O medo que nos persegue

Éramos jovens, entusiasmadas com qualquer tipo de conhecimento literário que nos enriquecesse.

Sonia Mara Ruiz Brown*

Passamos, então, minha amiga e eu a assistir a discussões na Academia Paulista de Letras, nas noites de sexta-feira.
Numa dessas ocasiões, depois de termos participado de um debate sobre Augusto dos Anjos, nos pusemos a caminho de casa. Saímos pensativas, refletindo sobre o poeta peculiar sobre quem havíamos ouvido, o bardo “filho do carbono e do amoníaco” demarcado por uma dimensão cósmica e uma angústia moral.
Pouco conversamos durante a viagem de ônibus, pois as palavras poderosas e chocantes de Augusto dos Anjos ressoavam em nossas mentes:

“Já o verme – este operário das ruínas-
Que o sangue podre das carnificinas
Come, é à vida em geral declara guerra,

Anda a espreitar meus olhos para roê-los
E há de deixar-me apenas os cabelos,
Na frialdade inorgânica da terra! ”

Finalmente chegamos ao ponto de descida e caminhamos em direção de nossas casas, mas, para aí chegar, tínhamos que passar ao lado do cemitério, fato que não nos impressionava em vista da constância do mesmo roteiro diário.

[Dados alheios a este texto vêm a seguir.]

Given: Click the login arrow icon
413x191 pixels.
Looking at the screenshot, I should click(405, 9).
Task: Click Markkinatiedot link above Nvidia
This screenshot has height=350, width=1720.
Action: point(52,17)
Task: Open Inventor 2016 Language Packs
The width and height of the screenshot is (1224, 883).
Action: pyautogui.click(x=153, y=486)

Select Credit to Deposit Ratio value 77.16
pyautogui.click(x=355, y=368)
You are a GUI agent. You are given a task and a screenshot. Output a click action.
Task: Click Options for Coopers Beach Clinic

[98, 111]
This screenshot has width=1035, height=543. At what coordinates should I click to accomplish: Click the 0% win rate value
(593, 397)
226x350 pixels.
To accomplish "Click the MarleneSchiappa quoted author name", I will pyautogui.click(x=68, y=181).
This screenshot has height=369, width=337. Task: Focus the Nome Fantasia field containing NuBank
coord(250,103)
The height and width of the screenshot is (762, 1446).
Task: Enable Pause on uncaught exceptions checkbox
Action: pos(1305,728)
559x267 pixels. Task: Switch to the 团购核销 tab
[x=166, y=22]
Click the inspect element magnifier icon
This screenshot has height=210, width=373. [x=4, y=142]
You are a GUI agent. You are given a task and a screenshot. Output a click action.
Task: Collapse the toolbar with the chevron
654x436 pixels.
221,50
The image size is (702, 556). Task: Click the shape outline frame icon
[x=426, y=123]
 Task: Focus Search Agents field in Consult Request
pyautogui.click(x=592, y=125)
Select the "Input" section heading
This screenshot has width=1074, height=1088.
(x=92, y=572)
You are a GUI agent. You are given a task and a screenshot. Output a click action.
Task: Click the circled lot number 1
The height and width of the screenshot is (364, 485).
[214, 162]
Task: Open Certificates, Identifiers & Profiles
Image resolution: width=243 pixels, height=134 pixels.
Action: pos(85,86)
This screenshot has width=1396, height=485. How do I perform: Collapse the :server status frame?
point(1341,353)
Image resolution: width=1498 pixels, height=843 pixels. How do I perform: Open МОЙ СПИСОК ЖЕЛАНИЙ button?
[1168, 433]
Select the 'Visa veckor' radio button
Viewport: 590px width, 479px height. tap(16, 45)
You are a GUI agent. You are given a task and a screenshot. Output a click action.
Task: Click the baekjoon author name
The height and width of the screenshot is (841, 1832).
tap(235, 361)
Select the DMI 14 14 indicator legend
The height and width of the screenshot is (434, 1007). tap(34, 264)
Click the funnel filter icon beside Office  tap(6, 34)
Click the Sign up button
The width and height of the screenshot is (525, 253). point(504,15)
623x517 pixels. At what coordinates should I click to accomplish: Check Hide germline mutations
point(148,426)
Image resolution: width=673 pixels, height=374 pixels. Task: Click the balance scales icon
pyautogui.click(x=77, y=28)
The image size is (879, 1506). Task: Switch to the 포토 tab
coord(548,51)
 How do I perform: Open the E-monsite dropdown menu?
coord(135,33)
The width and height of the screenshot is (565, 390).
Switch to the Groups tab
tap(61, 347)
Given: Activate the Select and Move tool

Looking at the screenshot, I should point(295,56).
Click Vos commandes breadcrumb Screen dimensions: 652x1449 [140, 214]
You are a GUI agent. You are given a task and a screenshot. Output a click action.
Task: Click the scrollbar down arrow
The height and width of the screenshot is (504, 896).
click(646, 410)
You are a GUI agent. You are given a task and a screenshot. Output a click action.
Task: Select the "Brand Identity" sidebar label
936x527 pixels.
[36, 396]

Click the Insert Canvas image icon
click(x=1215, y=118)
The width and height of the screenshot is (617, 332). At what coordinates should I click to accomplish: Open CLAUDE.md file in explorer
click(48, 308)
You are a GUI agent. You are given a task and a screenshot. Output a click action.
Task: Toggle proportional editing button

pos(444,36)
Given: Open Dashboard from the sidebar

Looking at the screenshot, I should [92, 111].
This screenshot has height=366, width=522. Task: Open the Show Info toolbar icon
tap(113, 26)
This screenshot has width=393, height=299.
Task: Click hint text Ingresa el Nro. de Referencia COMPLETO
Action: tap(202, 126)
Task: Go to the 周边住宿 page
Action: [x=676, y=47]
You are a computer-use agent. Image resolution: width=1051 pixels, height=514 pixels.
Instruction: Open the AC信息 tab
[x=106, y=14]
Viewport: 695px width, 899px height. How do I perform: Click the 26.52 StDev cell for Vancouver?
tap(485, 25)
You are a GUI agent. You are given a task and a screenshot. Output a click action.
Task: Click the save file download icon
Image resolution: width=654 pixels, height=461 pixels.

Naquele dia, todavia, a escuridão, o gemido do vento, as reminiscências da voz do poeta nos alertando sobre o estado putrefato dos corpos, além do latido raivoso e ruidoso de cães que queriam nos atacar, paralisaram nossa ação. Não podíamos mais caminhar, pois o medo estancou-nos, fez nosso coração acelerar e a temperaturado corpo subir. Olhávamos uma para a outra como que indagando sobre o que poderíamos fazer, mas não nos movíamos, aterrorizadas com a possibilidade de os cães nos machucarem. Nossas pernas tremiam, nosso coração pulava dentro do peito.
Inesperadamente abaixei e sinalizei para minha companheira que pegasse pedras no chão para jogá-las além dos cães e os distraíssemos. Foi o que fizemos, e o resultado, o esperado. Retomamos, então, nossa caminhada mais aliviadas, porém ainda envolvidas por um pessimismo “schopenhauriano”, pela angústia funda do poeta que tanto nos impressionou.

Versos íntimos

“Vês?! Ninguém assistiu ao formidável
Enterro de tua última quimera.
Somente a Ingratidão – esta pantera –
Foi tua companheira inseparável!

Acostuma-se à lama que te espera!
O Homem, que, nesta terra miserável,
Mora entre feras, sente inevitável
Necessidade de também ser fera.

Toma um fósforo. Acende teu cigarro!
O beijo, amigo, é a véspera do escarro,
A mão que afaga é a mesma que apedreja.

Se a alguém causa inda pena a tua chaga,
Apedreja essa mão vil que te afaga,
Escarra nessa boca que te beija!”

É nesse ambiente aterrorizador que vivemos e do qual buscamos nos afastar.

* Sonia Mara Ruiz Brown é doutora em Língua Portuguesa/USP.